We returned to Izmir in the afternoon. We stay in the college guesthouse on a small hill far away from the city center. The sun was very hot. The group was really tired after a few hours of travelling and everyone wanted to take a rest after getting his room. So the scheduled visit had to be cancelled. I am a restless person, and dinner was more than three hours ahead. So when I saw through the window that Lauri, the little Dharma brother from Estonia, walking downhill from the hotel, I quickly rushed out in the hope of catching up with him. Unfortunately he had disappeared by the time I reached the ground floor. So the only thing I could do was to walk slowly to the seaside alone, hoping that I could take a look at the famous Mediterranean Sea. Not too far from the guest house there was white mosque. Despite the typical minarets, it was much smaller than the Sultan Ahmed Mosque and the Hagia Sophia that I had seen in Istanbul, and was probably for community use only. A crowd of Muslims was coming out from the mosque. Most of them were men, and there were only a couple of women. The Muslims have to pray five times a day, and that demands much devotion.

As I walked on, the sun above me pierced through my hat to warm my head like barbequing it, which made me wonder why Turkish houses do not have canopies. Apart from dust, hot breeze and occasionally one or two cars passing by, there were few people and shops on the street. To make my walk worthwhile, I kept on walking in order to get a glimpse of the city even though I may not reach the seaside.

#### PROVIDED DATA
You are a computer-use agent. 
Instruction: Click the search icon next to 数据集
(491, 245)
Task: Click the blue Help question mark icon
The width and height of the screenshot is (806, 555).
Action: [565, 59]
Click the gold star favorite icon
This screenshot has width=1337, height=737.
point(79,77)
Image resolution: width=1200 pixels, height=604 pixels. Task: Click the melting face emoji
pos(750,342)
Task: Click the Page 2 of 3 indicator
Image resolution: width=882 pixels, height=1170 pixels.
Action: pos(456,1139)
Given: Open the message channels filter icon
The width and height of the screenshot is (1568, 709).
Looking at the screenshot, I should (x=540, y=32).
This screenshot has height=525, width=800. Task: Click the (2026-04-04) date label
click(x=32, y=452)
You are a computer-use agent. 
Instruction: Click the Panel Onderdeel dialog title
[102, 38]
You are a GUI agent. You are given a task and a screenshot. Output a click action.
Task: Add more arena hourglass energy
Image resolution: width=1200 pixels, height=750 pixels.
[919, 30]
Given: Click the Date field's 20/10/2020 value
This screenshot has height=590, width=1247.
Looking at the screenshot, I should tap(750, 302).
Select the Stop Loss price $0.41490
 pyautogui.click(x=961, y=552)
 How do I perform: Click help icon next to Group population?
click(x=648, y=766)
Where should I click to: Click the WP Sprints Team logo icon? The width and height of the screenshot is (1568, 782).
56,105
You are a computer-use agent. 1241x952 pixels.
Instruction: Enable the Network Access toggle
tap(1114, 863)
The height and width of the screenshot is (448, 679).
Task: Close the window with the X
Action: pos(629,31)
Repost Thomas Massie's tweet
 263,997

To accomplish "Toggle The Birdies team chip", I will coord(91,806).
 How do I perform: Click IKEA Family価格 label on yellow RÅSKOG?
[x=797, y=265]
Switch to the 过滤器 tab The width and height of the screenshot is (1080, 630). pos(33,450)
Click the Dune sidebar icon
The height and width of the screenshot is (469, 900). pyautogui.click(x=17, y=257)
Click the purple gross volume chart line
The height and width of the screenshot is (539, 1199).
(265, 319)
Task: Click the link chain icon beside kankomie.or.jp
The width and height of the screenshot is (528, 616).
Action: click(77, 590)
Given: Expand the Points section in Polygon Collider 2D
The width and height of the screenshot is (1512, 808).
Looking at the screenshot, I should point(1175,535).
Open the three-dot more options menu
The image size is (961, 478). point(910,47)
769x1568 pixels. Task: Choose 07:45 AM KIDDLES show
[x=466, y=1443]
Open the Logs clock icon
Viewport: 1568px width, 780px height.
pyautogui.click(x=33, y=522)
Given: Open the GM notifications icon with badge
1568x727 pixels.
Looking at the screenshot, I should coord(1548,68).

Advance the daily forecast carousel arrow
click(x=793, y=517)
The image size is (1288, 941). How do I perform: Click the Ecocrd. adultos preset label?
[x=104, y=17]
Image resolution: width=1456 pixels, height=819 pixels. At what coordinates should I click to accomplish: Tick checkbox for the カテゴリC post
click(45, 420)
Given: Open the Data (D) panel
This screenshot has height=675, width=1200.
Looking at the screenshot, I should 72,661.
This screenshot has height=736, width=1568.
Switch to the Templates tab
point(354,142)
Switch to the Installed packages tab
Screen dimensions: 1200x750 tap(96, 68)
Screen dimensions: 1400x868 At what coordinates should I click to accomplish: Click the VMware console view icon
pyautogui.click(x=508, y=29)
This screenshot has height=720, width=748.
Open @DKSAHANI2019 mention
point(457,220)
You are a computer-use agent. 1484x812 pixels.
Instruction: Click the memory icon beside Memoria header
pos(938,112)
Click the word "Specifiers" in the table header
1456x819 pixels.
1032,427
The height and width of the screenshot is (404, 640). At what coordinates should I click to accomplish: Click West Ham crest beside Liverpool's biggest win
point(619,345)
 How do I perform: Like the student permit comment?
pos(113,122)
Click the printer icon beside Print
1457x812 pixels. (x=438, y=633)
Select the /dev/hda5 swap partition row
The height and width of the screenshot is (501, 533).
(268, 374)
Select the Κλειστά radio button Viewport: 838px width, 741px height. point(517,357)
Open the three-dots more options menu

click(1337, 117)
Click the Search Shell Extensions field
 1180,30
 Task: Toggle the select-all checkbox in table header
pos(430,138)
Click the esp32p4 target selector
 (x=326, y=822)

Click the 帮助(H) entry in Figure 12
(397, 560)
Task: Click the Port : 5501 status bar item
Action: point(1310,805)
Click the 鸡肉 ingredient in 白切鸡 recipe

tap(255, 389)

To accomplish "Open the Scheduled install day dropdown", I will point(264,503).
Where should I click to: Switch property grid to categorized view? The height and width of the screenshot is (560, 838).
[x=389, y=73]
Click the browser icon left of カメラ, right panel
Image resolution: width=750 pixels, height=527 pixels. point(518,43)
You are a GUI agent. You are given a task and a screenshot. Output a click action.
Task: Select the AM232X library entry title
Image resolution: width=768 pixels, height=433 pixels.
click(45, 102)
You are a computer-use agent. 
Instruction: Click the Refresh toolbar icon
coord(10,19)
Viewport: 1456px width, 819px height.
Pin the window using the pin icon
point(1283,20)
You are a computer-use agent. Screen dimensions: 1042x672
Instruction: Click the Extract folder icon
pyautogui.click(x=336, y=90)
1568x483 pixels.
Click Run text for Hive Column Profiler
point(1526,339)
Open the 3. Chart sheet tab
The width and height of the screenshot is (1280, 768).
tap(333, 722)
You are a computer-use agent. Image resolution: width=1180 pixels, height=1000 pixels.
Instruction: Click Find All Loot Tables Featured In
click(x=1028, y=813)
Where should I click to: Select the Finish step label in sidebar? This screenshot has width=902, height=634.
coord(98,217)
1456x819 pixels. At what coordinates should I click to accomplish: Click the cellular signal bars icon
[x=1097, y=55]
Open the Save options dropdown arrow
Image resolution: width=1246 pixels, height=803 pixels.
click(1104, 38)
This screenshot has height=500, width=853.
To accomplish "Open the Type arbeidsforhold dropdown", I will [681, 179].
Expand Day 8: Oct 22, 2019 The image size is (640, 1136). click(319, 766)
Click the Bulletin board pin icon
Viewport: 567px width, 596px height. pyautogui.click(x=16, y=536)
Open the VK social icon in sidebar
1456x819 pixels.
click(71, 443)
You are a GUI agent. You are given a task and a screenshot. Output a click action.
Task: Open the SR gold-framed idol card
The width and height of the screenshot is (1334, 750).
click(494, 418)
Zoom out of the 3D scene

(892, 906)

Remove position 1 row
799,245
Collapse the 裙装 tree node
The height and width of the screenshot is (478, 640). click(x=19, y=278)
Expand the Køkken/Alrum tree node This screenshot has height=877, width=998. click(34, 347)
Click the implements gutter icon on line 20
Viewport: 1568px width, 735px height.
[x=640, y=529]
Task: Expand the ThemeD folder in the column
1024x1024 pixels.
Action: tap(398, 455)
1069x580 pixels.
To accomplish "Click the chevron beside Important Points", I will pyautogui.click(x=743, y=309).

#### THINGS TO DO
1 - Write out the part of the Izmir passage starting at "As I walked" and ending at "reach the seaside.".
2 - Please switch "Refresh" to "Reload" in the rows starting at the line that contains "Select the Κλειστά" and ending at the line that contains "coord(10,19)". Return only those lines, with nothing else changed.
The Izmir passage and the rows have no connection to each other.

#### EXERCISE RESPONSES
1 -
As I walked on, the sun above me pierced through my hat to warm my head like barbequing it, which made me wonder why Turkish houses do not have canopies. Apart from dust, hot breeze and occasionally one or two cars passing by, there were few people and shops on the street. To make my walk worthwhile, I kept on walking in order to get a glimpse of the city even though I may not reach the seaside.

2 -
Select the Κλειστά radio button Viewport: 838px width, 741px height. point(517,357)
Open the three-dots more options menu

click(1337, 117)
Click the Search Shell Extensions field
 1180,30
 Task: Toggle the select-all checkbox in table header
pos(430,138)
Click the esp32p4 target selector
 (x=326, y=822)

Click the 帮助(H) entry in Figure 12
(397, 560)
Task: Click the Port : 5501 status bar item
Action: point(1310,805)
Click the 鸡肉 ingredient in 白切鸡 recipe

tap(255, 389)

To accomplish "Open the Scheduled install day dropdown", I will point(264,503).
Where should I click to: Switch property grid to categorized view? The height and width of the screenshot is (560, 838).
[x=389, y=73]
Click the browser icon left of カメラ, right panel
Image resolution: width=750 pixels, height=527 pixels. point(518,43)
You are a GUI agent. You are given a task and a screenshot. Output a click action.
Task: Select the AM232X library entry title
Image resolution: width=768 pixels, height=433 pixels.
click(45, 102)
You are a computer-use agent. 
Instruction: Click the Reload toolbar icon
coord(10,19)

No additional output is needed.